My favorite humans these days are on open source communities like Hacker Public Radio. So knowt comes with all the show notes from every on of the 4,000+ HPR episodes recorded in its 15+ years of cointinuous broadcasting. What questions do you have for the 100s of agalmic contributors to HPR?

$ pip install knowt
$ knowt what is Haycyon?

Installation

Python virtual environment

To set up the project environment, follow these steps:

  1. Clone the project repository or download the project files to your local machine.
  2. Navigate to the project directory.
  3. Create a Python virtual environment in the project directory:
pip install virtualenv
python -m virtualenv .venv
  1. Activate the virtual environment (mac/linux):
source .venv/bin/activate

Install dependencies

Not that you have a virtual environment, you're ready to install some Python packages and download language models (spaCy and BERT).

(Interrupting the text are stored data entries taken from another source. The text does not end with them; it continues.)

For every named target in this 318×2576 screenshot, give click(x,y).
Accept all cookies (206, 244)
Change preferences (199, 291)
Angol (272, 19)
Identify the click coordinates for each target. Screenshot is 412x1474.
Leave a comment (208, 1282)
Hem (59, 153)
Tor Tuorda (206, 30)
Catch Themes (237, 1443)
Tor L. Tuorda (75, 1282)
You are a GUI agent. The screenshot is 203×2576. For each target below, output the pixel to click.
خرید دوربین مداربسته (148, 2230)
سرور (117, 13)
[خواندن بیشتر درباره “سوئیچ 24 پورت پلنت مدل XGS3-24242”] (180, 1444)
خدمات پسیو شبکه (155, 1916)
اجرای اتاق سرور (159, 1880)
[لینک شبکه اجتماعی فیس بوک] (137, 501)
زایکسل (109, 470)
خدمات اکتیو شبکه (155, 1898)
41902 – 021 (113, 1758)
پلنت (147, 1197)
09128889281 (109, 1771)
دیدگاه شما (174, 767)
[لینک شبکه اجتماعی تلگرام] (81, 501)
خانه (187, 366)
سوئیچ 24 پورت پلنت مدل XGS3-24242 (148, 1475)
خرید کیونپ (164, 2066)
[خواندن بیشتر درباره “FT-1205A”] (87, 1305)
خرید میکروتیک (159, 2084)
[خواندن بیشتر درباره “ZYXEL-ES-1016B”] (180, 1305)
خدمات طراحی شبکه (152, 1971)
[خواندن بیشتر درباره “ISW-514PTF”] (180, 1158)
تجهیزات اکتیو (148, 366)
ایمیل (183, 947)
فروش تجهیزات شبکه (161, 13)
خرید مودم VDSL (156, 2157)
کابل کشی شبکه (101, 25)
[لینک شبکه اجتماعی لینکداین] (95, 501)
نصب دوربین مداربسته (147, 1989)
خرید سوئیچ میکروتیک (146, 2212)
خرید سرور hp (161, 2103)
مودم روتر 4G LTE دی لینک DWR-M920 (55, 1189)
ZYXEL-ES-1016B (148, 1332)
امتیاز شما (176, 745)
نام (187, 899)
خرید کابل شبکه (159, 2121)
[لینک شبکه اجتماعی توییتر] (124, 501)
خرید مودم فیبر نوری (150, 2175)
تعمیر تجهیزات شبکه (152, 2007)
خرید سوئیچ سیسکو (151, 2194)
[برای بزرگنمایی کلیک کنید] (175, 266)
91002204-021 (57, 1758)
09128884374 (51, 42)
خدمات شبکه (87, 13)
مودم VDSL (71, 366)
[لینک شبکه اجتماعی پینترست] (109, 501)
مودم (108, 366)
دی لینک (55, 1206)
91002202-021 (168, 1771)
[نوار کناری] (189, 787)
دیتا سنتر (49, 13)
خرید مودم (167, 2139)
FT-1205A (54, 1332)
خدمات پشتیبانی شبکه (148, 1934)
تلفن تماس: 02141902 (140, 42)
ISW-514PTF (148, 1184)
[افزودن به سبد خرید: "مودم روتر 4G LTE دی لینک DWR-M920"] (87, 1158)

  1. Install the required packages using the requirements.txt file:
pip install -e .
  1. Download the small BERT embedding model (you can use whichever open source model you like):
python -c 'from sentence_transformers import SentenceTransformer; sbert = SentenceTransformer("paraphrase-MiniLM-L6-v2")'

Quick start

You can search an example corpus of nutrition and health documents by running the search_engine.py script.

Search your personal docs

  1. Replace the text files in data/corpus with your own.
  2. Start the command-line search engine with:
python search_engine.py --refresh

The --refresh flag ensures that a fresh index is created based on your documents. Otherwise it may ignore the data/corpus directory and reuse an existing index and corpus in the data/cache directory.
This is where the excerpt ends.